I got this running on macOS using mlx-audio thanks to Prince Canuma: https://x.c...

genewitch · 2026-01-23T03:26:42 1769138802

If i am ever in the same city as you, i'll buy you dinner. I poked around during my free time today trying to figure out how to run these models, and here is the estimable Simon Willison just presenting it on a platter.

hopefully i can make this work on windows (or linux, i guess).

thanks so much.

cube00 · 2026-01-23T10:57:03 1769165823

> hopefully i can make this work on windows (or linux, i guess).

mlx-audio only works on Apple Silicon

bigyabai · 2026-01-23T17:45:37 1769190337

The original script supports CPU inference, nonetheless.

rahimnathwani · 2026-01-23T20:44:27 1769201067

If you want to do custom voice cloning, record a sample wav file with a sentence or two, and then try this:

  uv tool install --force git+https://github.com/Blaizzy/mlx-audio.git --prerelease=allow
    
  python -m mlx_audio.tts.generate --model mlx-community/Qwen3-TTS-12Hz-0.6B-Base-bf16 --text "Hello, this is a test." --ref_audio path_to_audio.wav --ref_text "Transcript of the reference audio." --play

indigodaddy · 2026-01-23T01:36:50 1769132210

Simon how do you think this would perform on CPU only?
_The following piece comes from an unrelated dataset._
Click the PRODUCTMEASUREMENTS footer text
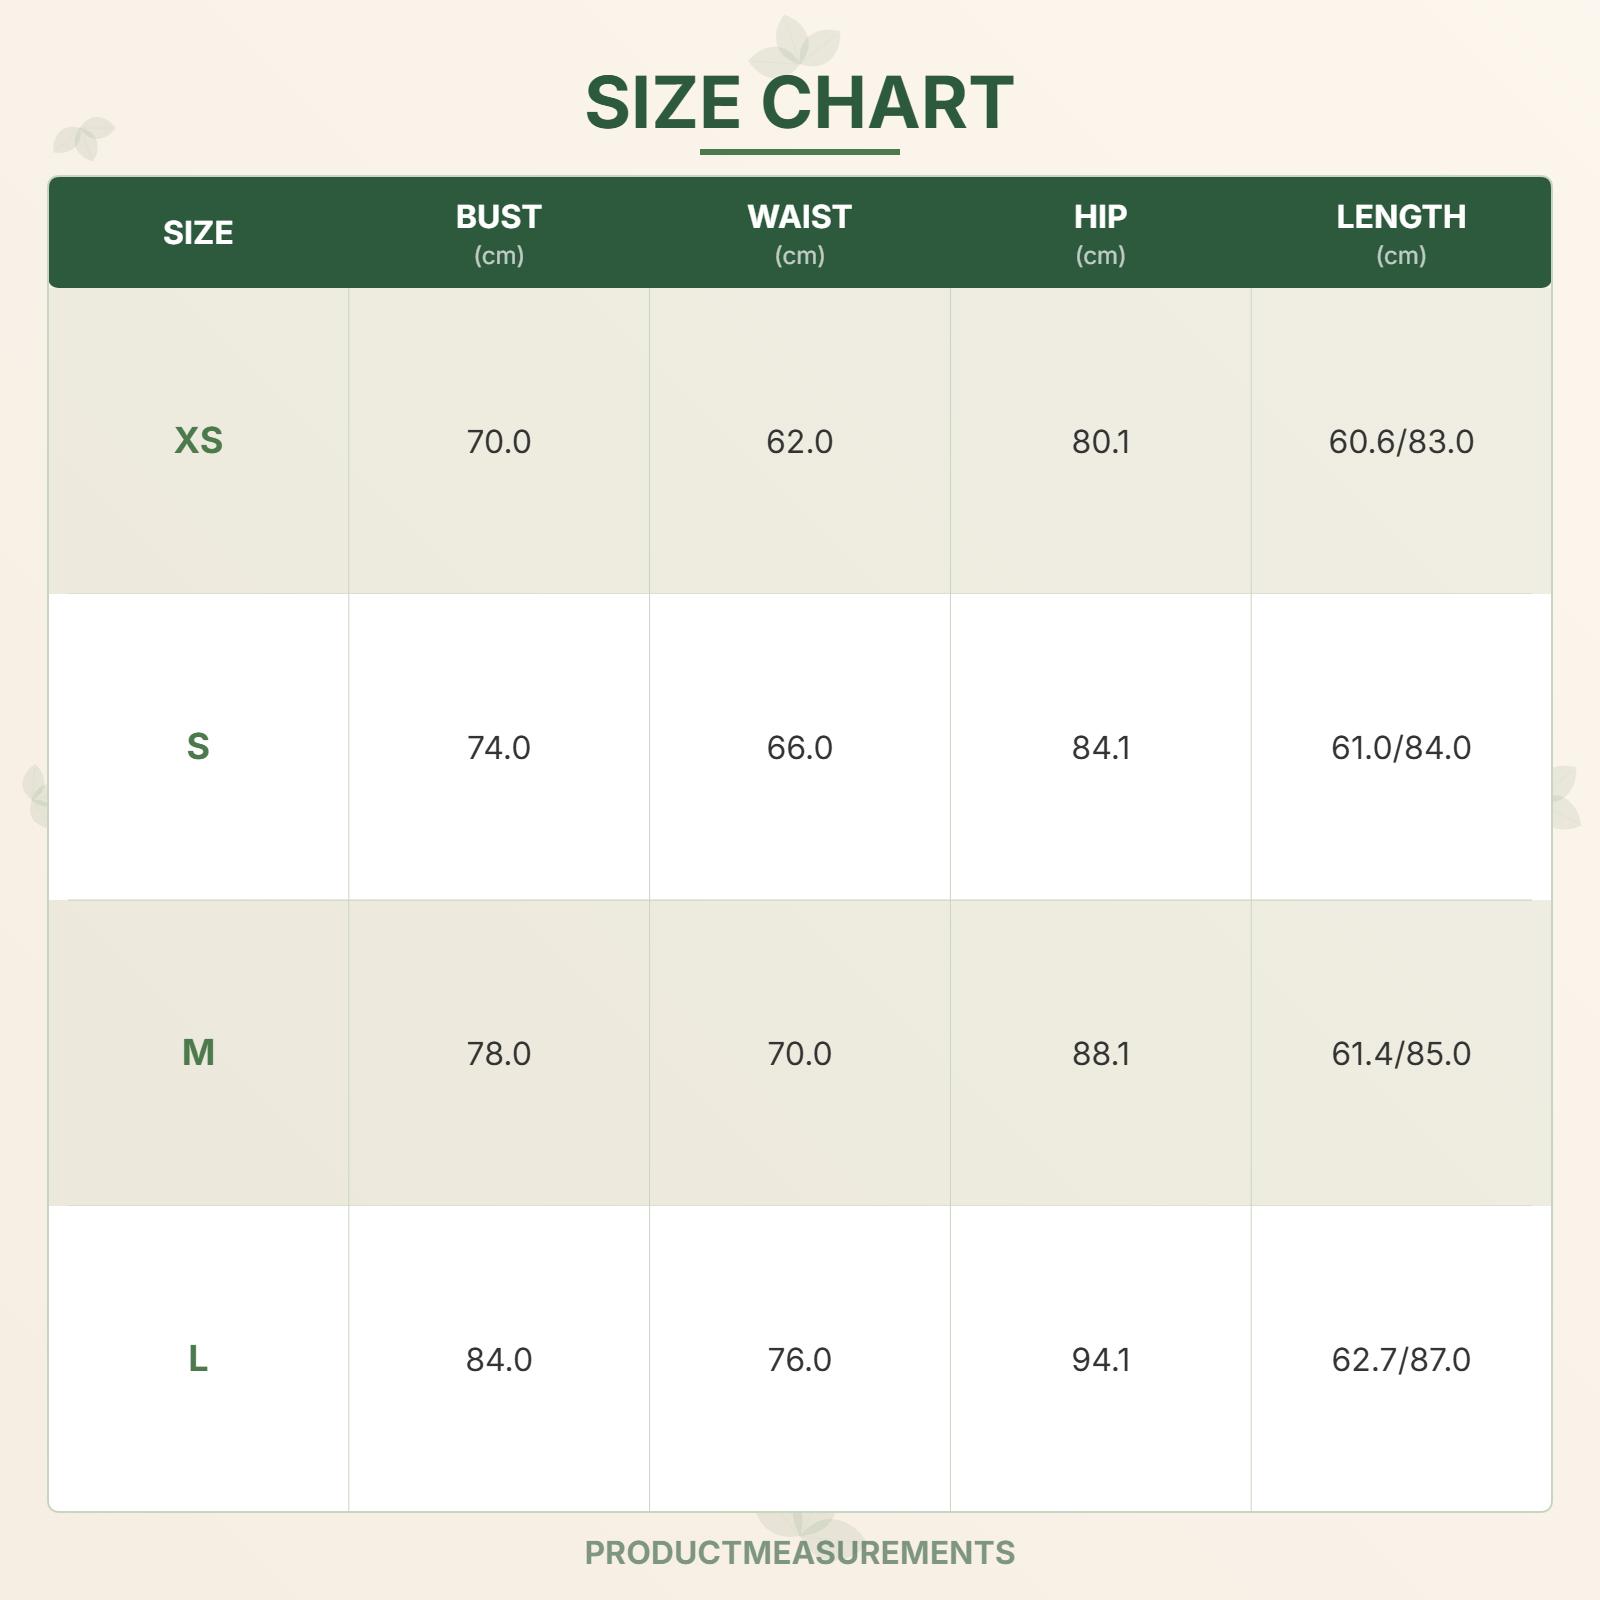 pos(799,1552)
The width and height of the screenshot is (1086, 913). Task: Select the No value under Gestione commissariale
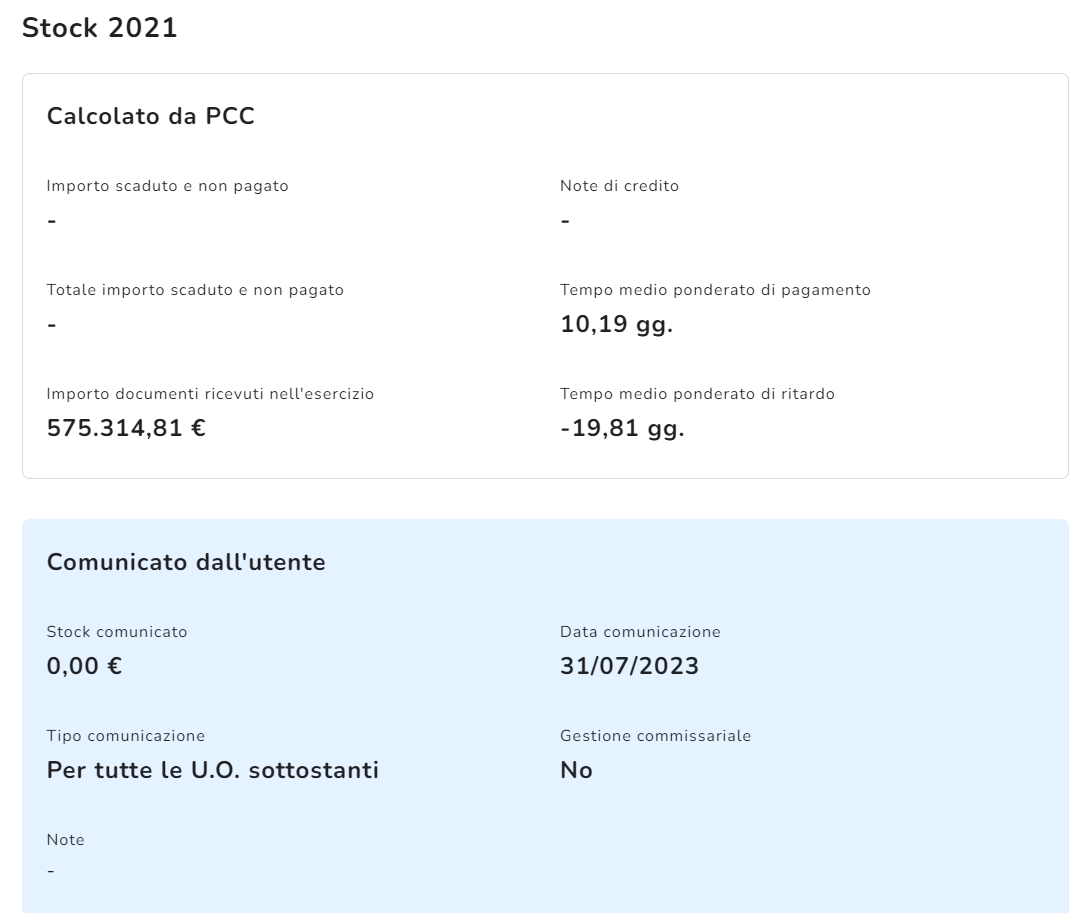tap(576, 771)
Lets say threadripper with 20G ram. (Voice cloning in particular)

simonw · 2026-01-23T03:06:43 1769137603

No idea at all, but my guess is it would work but be a bit slow.

You'd need to use a different build of the model though, I don't think MLX has a CPU implementation.

genewitch · 2026-01-23T03:30:45 1769139045

the old voice cloning and/or TTS models were CPU only, and they weren't realtime, but no worse than 2:1, 30 seconds of audio would take 60 seconds to generate. roughly. in 2021 one-shot TTS/cloning using GPUs was getting there, and that was close enough to realtime; one could, if one was willing to deal with it, wire microphone audio to the model, and speak words, and the model would, in real time, modify the voice. Phil Hendrie is jealous.

anyhow, with faster CPUs and optimizations, you won't be waiting too long. Also 20GB is overkill for an audio model. Only text - LLM - are huge and take infinite memory. SD/FLUX models are under 16GB of ram usage (uh, mine are, at least!), for instance.

gcr · 2026-01-22T23:44:13 1769125453

This is wonderful, thank you. Another win for uv!